According to the passage on neural network calibration, which architecture generalized best when tested on a separate dataset?

Passage shown>
--------
On the calibration of neural networks for histological slide-level classification
This work addresses the need for reliable uncertainty communication in medical AI, though it is incremental as it compares existing architectures on a specific task.
The study tackled the problem of evaluating neural network calibration for slide-level classification in digital pathology, specifically predicting Microsatellite Instability from colorectal cancer tissue, and found that Transformers achieved good classification performance and calibration but tended to produce overconfident predictions.
Deep Neural Networks have shown promising classification performance when predicting certain biomarkers from Whole Slide Images in digital pathology. However, the calibration of the networks' output probabilities is often not evaluated. Communicating uncertainty by providing reliable confidence scores is of high relevance in the medical context. In this work, we compare three neural network architectures that combine feature representations on patch-level to a slide-level prediction with respect to their classification performance and evaluate their calibration. As slide-level classification task, we choose the prediction of Microsatellite Instability from Colorectal Cancer tissue sections. We observe that Transformers lead to good results in terms of classification performance and calibration. When evaluating the classification performance on a separate dataset, we observe that Transformers generalize best. The investigation of reliability diagrams provides additional insights to the Expected Calibration Error metric and we observe that especially Transformers push the output probabilities to extreme values, which results in overconfident predictions.
--------
(Records from a collection)

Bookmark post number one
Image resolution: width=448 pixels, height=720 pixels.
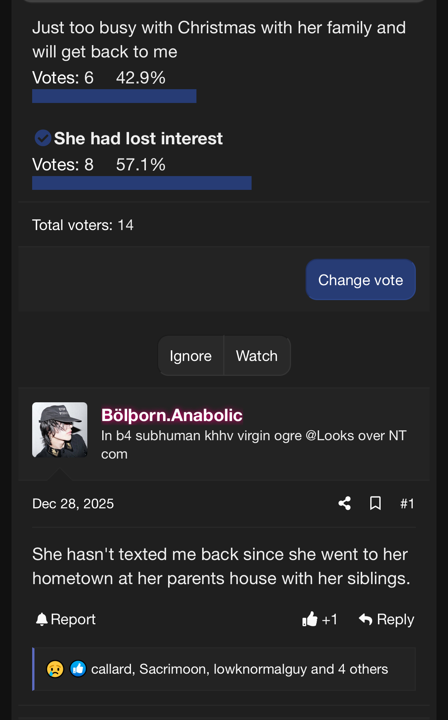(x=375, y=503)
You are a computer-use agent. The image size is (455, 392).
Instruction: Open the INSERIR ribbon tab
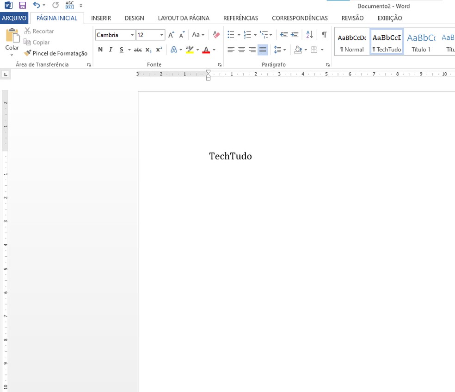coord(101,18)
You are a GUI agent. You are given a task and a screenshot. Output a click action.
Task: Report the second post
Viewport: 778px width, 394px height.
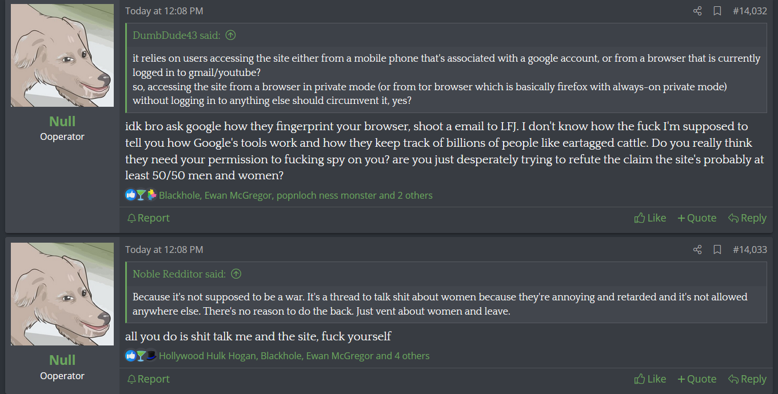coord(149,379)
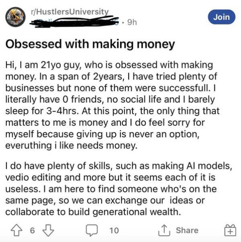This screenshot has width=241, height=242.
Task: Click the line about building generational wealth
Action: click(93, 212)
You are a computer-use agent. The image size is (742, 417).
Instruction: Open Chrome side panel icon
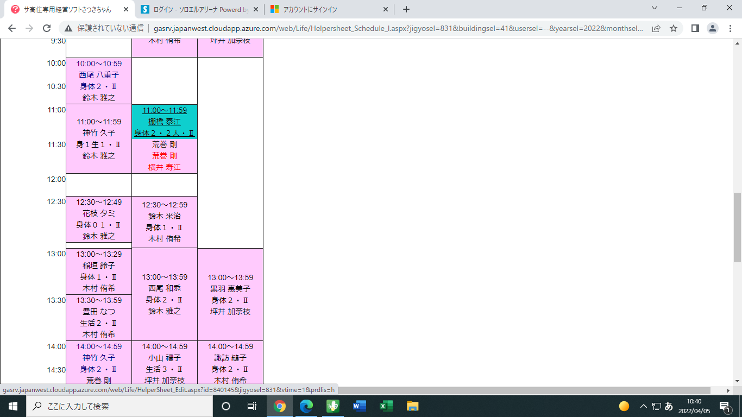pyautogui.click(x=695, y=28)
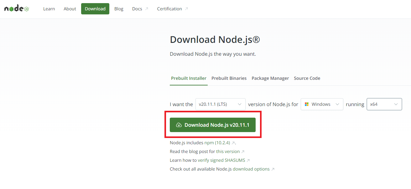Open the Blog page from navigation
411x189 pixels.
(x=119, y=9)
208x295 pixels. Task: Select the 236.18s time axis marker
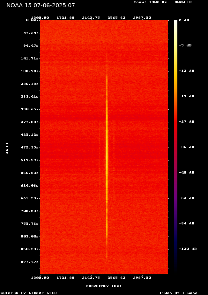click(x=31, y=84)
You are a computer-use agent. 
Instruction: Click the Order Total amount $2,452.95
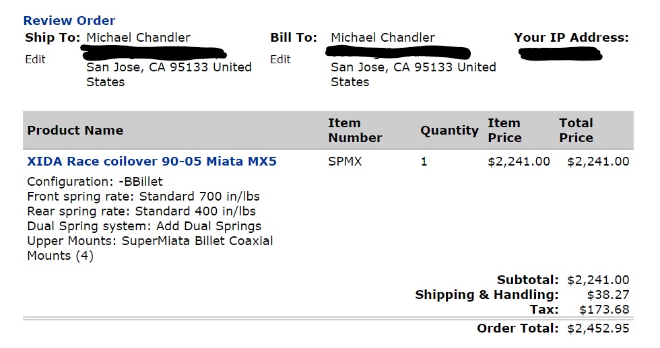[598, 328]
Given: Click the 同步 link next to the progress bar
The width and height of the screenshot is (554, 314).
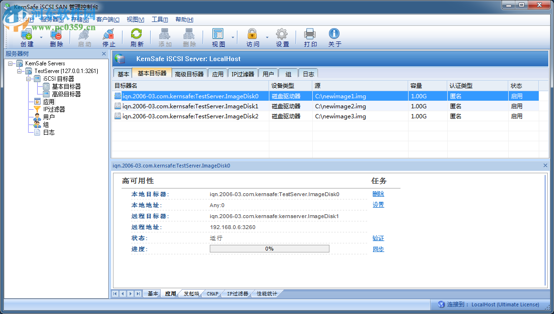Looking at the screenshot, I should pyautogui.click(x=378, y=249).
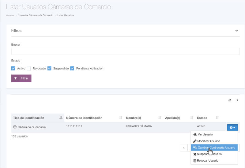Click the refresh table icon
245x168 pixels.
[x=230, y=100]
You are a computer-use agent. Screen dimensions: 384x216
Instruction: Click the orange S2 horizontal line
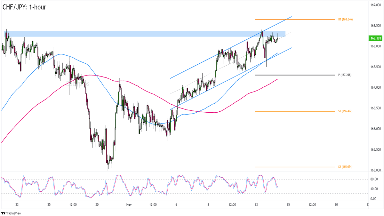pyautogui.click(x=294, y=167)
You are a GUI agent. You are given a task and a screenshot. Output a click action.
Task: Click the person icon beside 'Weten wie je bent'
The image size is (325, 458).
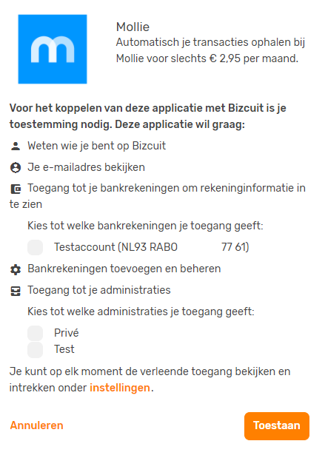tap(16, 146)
--------
Answer space>
Transformers.